In the present (1997), Rachel Singer (Helen Mirren) is attending a celebration of the publication of her daughter Sarah's (Romi Aboulafia) new book. It documents a mission from 1966 in which Mossad agents, including Rachel, captured and killed a Nazi fugitive hiding in plain sight in East Berlin. Also in attendance is Sarah's father Stephan Gold (Tom Wilkinson), another of the agents who participated in the operation 30 years ago. The third David Peretz (Ciarán Hinds) kills himself in front of Stephan on his way to the car that is meant to transport him to the reading.

As Rachel reads the critical passage of the mission, she vividly recalls the details—how she courageously crawled with pistol drawn after being viciously beaten to end the life of escaping runaway. The crowd applauds, but there's an emptiness in Sarah's reaction.

What follows is an extended flashback to the actions that led to the culminating episode, with a younger Sarah (Jessica Chastain) arriving in East Berlin to meet a younger David (Sam Worthington). At the apartment that is their safe house, she meets a younger Stephan (Marton Csokas), a much louder partner than the quiet, reserved David.

This is the bulk of the screenplay's character development, with the divergent personality types of David and Stephan and Rachel falling somewhere in the middle—determined and occasionally fearful. In place of solid characterizations, screenwriters Matthew Vaughn, Jane Goldman, and Peter Straughan (adapting an Israeli movie of the same name from four years ago) set the trio up for a love triangle, as David watches amicably from the shadows (Stephan jokes about whether or not David enjoys the company of women until Rachel walks around in a towel after a bath) and Stephan takes a more forthright approach (He seduces her a tough day of spying with a drink and a piano). Director John Madden handles the romantic entanglements with such restraint that they barely register, let alone have any illuminating effect on our perception of the participants.

Much like their role in the assignment at hand, the three are merely tools of the plot, which is admittedly involving once Rachel begins to confront their target. He is Dr. Bernhardt (Jesper Christensen), better known to the three agents as Dieter Vogel and better known to history as the "Surgeon of Birkenau," who performed horrendous medical experimentation on prisoners of the concentration camp in Poland. When they find them, he is working as a gynecologist at a local clinic, and Rachel must battle her disgust for the man who winds up uncovering more personal information about her than she would care for him to know (Chastain, a sturdy presence throughout the movie, is especially effective in these scenes). The psychological sparring between Vogel and Rachel, David, and Stephan continues after a failed attempt to transfer their prisoner out of Berlin, though Vogel quickly becomes as monstrous as his reputation suggests. It's a perfectly reasonable move but one that makes the presence of a wife (Brigitte Kren) to show some trace of humanity within him an extraneous point.

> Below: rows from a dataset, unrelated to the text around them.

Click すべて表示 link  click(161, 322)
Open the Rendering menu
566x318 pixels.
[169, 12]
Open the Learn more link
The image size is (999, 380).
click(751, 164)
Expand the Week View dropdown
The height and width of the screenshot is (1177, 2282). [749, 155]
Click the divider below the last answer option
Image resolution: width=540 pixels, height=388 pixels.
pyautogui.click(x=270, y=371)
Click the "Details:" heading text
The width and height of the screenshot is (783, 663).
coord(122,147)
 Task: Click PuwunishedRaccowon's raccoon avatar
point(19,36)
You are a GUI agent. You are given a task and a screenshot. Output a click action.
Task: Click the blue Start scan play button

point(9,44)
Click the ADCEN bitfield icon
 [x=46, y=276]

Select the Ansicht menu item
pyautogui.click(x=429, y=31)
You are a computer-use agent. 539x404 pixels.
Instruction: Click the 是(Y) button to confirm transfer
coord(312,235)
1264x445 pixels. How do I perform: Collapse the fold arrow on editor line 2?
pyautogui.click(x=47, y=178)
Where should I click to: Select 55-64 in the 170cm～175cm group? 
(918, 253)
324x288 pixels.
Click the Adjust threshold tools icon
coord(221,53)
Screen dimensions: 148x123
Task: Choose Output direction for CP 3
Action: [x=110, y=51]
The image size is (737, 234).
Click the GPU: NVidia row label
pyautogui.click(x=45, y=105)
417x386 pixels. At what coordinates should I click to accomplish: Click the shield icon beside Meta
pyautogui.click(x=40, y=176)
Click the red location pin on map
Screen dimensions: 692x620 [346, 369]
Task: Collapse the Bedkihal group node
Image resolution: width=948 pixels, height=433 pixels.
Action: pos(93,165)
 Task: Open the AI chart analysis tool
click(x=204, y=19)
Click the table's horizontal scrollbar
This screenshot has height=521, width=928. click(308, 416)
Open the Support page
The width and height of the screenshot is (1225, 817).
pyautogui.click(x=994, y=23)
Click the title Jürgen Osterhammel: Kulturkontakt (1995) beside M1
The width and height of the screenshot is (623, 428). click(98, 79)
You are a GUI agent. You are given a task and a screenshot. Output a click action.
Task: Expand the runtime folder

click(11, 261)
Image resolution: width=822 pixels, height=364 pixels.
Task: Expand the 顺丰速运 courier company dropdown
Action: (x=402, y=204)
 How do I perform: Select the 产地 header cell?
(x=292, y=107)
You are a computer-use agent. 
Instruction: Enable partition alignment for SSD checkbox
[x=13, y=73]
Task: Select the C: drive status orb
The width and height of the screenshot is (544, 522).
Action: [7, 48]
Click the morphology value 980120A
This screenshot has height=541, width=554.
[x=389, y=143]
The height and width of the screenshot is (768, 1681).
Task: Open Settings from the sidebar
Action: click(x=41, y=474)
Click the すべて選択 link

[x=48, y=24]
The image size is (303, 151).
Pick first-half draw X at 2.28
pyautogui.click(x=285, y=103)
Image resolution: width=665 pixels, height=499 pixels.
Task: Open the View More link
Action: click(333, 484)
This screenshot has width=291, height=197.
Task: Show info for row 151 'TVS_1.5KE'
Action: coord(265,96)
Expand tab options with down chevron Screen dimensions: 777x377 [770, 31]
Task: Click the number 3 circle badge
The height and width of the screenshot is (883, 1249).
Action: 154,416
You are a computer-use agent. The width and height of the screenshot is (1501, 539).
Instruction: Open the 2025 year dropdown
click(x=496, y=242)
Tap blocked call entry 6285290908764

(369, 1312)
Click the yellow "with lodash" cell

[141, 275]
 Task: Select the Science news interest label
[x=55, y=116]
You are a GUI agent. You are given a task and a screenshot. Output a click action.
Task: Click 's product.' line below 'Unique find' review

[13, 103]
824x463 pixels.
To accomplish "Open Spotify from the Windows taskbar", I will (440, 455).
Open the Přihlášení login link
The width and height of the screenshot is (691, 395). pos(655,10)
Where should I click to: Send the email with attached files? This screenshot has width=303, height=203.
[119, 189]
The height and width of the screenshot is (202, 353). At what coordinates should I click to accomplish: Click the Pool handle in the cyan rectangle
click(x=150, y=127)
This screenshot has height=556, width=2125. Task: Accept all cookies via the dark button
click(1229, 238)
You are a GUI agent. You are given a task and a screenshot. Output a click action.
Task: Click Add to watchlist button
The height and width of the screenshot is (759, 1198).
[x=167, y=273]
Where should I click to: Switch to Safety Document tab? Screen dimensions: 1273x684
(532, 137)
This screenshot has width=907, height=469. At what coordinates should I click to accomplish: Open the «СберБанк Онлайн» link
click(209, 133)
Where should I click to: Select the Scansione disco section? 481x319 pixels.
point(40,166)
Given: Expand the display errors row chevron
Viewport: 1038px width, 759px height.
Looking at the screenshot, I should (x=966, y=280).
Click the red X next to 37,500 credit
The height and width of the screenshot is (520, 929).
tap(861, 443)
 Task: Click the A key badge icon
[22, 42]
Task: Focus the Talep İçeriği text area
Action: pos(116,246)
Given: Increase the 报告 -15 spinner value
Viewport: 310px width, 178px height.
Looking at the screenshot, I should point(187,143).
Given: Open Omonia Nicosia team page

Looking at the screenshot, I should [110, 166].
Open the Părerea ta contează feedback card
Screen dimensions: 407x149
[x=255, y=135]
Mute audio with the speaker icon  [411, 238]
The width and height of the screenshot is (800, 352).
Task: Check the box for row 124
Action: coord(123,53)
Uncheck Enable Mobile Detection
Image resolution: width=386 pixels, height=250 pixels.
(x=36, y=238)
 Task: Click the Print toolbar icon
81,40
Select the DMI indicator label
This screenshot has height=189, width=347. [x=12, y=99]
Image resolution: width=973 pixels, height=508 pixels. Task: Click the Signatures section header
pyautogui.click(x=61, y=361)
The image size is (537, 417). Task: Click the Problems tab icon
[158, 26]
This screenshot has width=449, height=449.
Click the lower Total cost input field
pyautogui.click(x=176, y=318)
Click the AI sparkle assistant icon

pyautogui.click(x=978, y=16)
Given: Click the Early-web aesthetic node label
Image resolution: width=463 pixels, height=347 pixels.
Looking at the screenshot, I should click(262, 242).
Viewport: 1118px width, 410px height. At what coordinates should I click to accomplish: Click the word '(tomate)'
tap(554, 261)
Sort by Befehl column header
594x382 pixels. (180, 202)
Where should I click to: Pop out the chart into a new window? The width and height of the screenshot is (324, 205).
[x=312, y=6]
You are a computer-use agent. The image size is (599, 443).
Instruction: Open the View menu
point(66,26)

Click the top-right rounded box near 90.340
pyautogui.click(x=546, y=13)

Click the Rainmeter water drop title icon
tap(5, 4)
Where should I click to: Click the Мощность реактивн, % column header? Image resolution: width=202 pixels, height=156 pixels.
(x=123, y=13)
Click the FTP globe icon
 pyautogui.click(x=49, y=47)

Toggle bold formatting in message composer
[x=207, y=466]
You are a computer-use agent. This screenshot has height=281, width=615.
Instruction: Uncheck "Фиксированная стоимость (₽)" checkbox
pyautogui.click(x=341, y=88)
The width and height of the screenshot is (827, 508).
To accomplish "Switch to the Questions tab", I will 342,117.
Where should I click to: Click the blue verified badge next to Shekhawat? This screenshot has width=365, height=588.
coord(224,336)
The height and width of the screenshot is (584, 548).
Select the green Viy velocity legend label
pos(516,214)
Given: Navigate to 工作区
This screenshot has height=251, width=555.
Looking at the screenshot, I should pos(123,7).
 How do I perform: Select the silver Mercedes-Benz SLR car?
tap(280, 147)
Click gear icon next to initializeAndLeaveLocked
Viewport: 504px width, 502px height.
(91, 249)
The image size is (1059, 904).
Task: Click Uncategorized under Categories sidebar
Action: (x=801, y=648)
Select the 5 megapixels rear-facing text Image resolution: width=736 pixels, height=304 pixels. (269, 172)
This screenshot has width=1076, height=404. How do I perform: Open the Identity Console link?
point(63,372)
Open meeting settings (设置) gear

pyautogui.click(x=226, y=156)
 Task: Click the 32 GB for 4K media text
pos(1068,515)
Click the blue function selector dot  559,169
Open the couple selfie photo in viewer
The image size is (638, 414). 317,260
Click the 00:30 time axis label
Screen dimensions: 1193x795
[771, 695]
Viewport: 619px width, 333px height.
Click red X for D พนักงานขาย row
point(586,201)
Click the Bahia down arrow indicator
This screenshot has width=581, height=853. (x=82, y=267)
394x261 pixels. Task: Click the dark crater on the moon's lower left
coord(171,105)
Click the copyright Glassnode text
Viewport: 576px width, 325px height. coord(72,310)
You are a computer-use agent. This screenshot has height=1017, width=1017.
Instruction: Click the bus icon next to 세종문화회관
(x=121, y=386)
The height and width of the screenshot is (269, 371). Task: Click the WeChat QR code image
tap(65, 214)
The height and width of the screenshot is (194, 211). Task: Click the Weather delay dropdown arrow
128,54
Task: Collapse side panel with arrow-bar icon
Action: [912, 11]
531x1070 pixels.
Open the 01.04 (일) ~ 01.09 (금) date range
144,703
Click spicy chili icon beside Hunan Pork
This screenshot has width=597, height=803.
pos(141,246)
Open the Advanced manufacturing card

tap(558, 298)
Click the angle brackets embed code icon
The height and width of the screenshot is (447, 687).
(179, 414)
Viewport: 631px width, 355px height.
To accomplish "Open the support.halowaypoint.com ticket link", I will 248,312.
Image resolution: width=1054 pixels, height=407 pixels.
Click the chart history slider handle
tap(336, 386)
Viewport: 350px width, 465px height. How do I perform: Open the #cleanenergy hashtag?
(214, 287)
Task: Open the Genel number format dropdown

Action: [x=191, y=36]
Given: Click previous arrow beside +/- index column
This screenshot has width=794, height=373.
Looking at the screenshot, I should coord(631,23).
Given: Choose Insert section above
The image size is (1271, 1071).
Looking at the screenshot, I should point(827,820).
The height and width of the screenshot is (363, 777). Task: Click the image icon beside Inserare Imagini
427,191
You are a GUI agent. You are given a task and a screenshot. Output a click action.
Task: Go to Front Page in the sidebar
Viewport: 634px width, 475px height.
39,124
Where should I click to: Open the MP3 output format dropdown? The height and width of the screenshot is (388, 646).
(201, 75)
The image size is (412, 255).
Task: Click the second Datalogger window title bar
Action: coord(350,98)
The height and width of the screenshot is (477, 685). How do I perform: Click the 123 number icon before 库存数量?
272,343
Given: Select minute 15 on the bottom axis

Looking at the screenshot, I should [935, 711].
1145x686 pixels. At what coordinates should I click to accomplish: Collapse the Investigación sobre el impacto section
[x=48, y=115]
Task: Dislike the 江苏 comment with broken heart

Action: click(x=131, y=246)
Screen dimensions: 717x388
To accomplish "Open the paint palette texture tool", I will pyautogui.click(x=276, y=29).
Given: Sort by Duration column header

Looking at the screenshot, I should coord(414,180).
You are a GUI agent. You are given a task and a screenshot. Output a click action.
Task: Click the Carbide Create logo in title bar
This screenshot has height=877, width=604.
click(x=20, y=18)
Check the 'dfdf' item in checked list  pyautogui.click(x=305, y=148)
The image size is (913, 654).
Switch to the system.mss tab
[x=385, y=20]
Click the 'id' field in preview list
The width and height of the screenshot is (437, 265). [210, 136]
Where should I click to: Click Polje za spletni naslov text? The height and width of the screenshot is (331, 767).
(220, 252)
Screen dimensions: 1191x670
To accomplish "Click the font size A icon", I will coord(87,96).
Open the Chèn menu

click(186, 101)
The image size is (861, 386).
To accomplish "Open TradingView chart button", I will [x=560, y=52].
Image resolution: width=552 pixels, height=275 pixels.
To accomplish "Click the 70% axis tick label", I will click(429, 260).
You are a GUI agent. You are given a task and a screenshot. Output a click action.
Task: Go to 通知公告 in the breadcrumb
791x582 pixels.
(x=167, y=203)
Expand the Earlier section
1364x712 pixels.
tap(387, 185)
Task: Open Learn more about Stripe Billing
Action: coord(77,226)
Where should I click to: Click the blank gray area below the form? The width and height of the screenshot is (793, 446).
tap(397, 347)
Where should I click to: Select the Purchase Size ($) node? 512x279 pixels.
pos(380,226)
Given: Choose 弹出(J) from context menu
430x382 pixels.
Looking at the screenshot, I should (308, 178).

The majority of the flashback, in fact, is redundant, since the actual truth of the mission comes into question by its very existence. It's a foregone conclusion that the trio's legend is dubious, and that reality is where the movie's major moral quandary presents itself. Instead of dealing with it head-on, though, the script once again shifts into yet another mission as Rachel tries to set things right.

It's an uncomplicated solution to a complicated situation, and, with so much time spent in the past, it doesn't even begin to scratch the surface of how the characters are affected by the collected guilt and remorse of their error. The Debt serves as a fine enough outline of its events but lacks any genuine depth of ideas or characterization.